Offshore wind farm application 'mishandled' says Trump legal team
An application for an offshore wind farm which could be seen from Donald Trump's golf resort in Aberdeenshire was mishandled by government officials, his legal team has claimed.
The US businessman wants the decision to approve the project overturned.
Gordon Steele QC said if the project was not a "guinea pig" it was "one of the first applications" handled by Marine Scotland.
The Scottish government wants the challenge dismissed.
The legality of the approval is being challenged at the Court of Session.
Mr Trump claims the £230m European Offshore Wind Deployment Centre (EOWDC) would spoil the view from his golf course at Menie in Aberdeenshire.
The deployment centre would allow offshore wind farm developers to test new designs.
It could also generate enough power for tens of thousands of homes.
In his closing comments to the court on the fourth day of the hearing, Mr Steele said the wind farm proposal being one of the first considered by Marine Scotland "perhaps helps to explain what I say are the procedural irregularities".
Mr Trump has said he will pull the plug on his own plans to finish his golf resort, with a large hotel, holiday homes and residential village, if the wind farm goes ahead.
Mr Steele argued that the benefits flowing from the two proposals should have been compared.
He said: "In the resort construction, there will be of the order of 6,000 jobs created and 2,000 in the resort operation.
"The vision of Mr Trump is to construct the greatest golf course anywhere in the world, capable of hosting a major championship."
Mr Steele referred to Mr Trump in his closing remarks to Lord Doherty, stating: "It's beyond doubt that this inward investor does not feel that he has been treated fairly, reasonably or in an unbiased fashion.

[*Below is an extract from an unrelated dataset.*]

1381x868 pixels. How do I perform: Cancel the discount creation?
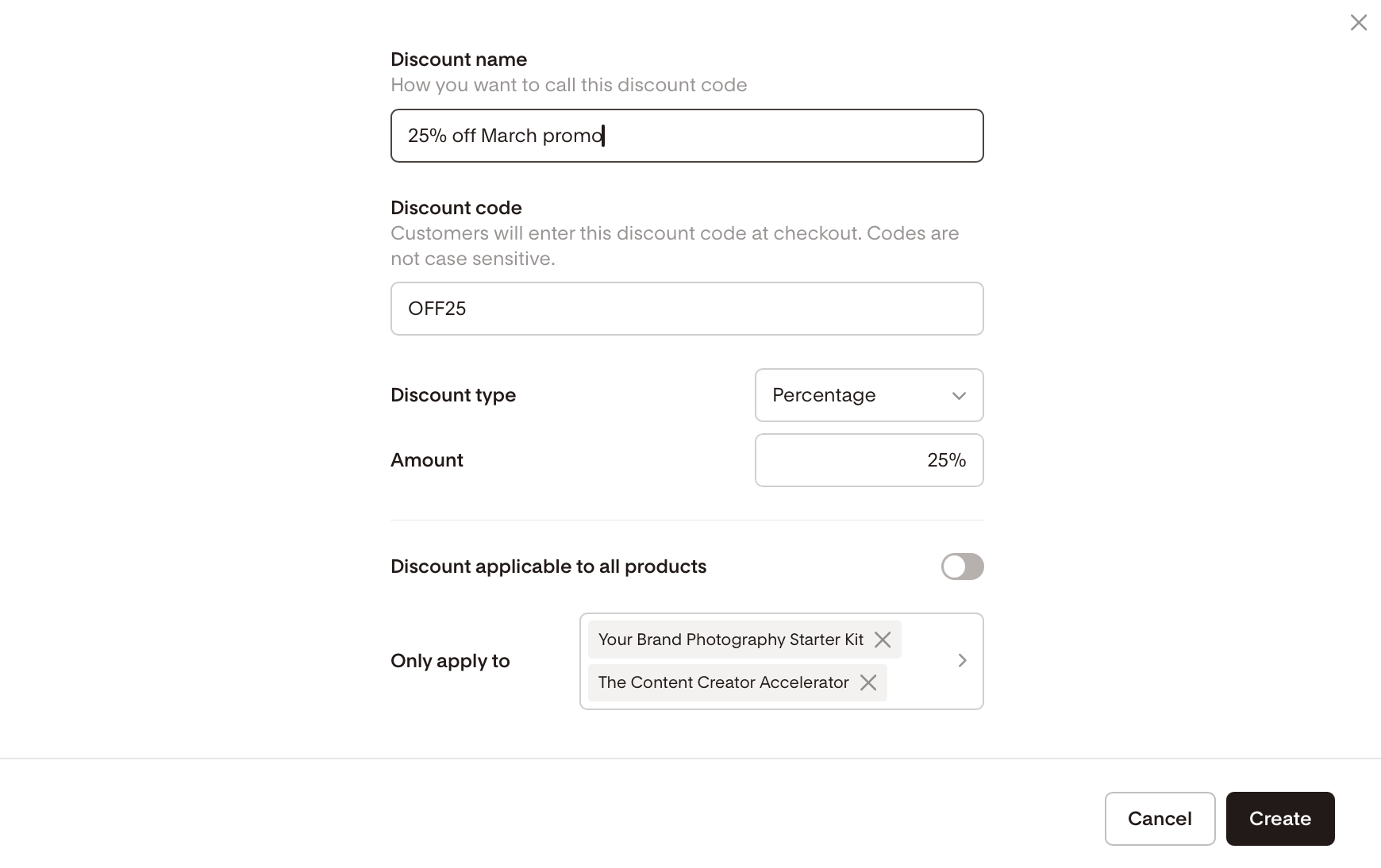click(1160, 819)
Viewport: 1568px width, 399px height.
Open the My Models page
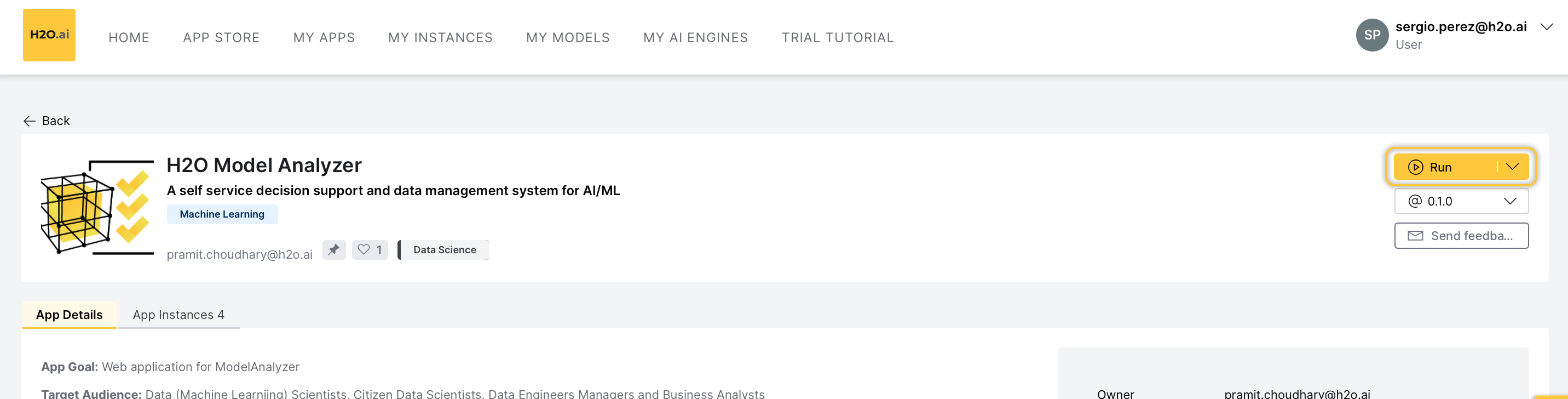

"Accordingly, I invite my lord, in the interests of the Trump Organisation but much, much more importantly in the national interest, to uphold the petition for judicial review."
James Mure QC, closing the Scottish government's case, said potential benefits to golf or tourism had to be weighed with benefits in other areas.
He said: "The responsibility for weighing and balancing the different policy considerations rightly rests in our system with the Scottish ministers.
"The job is not that of an accountant."
The first minister took the matter "very seriously", Mr Mure added.
A decision is expected at a later date.